L’agricoltura può, grazie alle nuove normative in vigore, ampliare la propria sfera di intervento: con il moderno concetto di “multifunzionalità”, il settore primario può fornire una serie di servizi a favore della collettività. È quanto sostiene Coldiretti Umbria, impegnata, attraverso l’IRIPAAT, Istituto Regionale Istruzione Professionale Agricola e Assistenza Tecnica dell’Umbria, nella formazione degli operatori di fattorie didattiche ed agriasili.
Grazie anche alle nuove normative regionali – ricorda Coldiretti – in Umbria sta crescendo l’interesse e l’impegno degli imprenditori per la realizzazione di fattorie didattiche, luoghi “privilegiati” dove poter incontrare adulti e bambini, trasferendo loro le esperienze e le conoscenze della vita in campagna: dalla coltivazione della terra all’allevamento degli animali, dall’origine dei prodotti alla loro stagionalità. Un modo – aggiunge Coldiretti – per far scoprire le potenzialità e le ricchezze tradizionali e produttive del mondo rurale, vero “custode” dell’ambiente e protagonista della tanta declamata qualità delle produzioni.

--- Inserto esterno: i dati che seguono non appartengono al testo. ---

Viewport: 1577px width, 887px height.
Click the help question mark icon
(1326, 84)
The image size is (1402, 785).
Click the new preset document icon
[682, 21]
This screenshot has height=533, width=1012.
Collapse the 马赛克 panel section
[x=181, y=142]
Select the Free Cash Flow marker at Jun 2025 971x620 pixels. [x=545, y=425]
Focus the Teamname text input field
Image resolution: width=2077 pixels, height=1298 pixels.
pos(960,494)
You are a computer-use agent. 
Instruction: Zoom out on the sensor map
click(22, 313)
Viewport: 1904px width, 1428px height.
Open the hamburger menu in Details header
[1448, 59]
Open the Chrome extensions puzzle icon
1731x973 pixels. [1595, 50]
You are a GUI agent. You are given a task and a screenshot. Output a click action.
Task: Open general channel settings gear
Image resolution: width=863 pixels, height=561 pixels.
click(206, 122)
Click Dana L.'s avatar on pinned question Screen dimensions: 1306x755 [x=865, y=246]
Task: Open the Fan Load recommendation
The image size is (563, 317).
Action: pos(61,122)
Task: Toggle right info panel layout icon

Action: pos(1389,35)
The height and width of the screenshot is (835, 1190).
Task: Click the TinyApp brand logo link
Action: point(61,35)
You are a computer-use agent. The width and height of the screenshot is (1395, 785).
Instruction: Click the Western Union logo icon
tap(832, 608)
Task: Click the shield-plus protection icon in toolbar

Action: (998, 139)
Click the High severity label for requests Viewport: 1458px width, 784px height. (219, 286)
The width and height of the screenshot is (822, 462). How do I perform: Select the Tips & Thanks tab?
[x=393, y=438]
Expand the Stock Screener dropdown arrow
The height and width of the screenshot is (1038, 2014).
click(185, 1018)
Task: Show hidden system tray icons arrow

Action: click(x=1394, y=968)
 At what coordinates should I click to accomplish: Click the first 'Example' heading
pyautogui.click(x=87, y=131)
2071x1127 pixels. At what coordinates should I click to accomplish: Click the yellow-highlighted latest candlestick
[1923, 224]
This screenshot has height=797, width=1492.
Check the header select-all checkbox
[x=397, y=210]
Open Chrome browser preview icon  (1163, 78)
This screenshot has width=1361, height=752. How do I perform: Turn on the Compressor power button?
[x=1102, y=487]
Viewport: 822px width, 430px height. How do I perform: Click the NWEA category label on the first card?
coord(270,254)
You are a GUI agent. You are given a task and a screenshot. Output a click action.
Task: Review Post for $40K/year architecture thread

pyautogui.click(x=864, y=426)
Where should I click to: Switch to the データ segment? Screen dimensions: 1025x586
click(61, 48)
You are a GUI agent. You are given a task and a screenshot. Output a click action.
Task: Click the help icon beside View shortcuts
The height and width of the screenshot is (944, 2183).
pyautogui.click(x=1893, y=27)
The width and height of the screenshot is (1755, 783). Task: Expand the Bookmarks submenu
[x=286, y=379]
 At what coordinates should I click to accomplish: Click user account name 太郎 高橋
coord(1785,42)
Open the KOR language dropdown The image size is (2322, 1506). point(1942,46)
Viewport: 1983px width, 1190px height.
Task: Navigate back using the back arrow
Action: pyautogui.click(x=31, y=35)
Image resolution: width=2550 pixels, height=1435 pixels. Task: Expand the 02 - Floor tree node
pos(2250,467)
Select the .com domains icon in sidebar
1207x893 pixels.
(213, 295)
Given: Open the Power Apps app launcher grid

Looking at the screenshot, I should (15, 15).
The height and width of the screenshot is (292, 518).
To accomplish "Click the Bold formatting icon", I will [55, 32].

Il Regolamento Regionale in materia di fattorie didattiche, permette oggi agli operatori di iscriversi in appositi elenchi: proprio per questo Coldiretti Umbria ha attivato un servizio di consulenza rivolto agli imprenditori agricoli, interessati a questa nuova esperienza.
Anche gli agriasili rappresentano esperienze positive già sperimentate in molte regioni e possono costituire un patrimonio da valorizzare ed estendere: ludoteche all’aria aperta, vicinanza con i prodotti della campagna e con gli animali, costituiscono alcune delle attività rivolte ai bambini, che trasformano le aziende in luoghi di grande ospitalità per i più piccoli.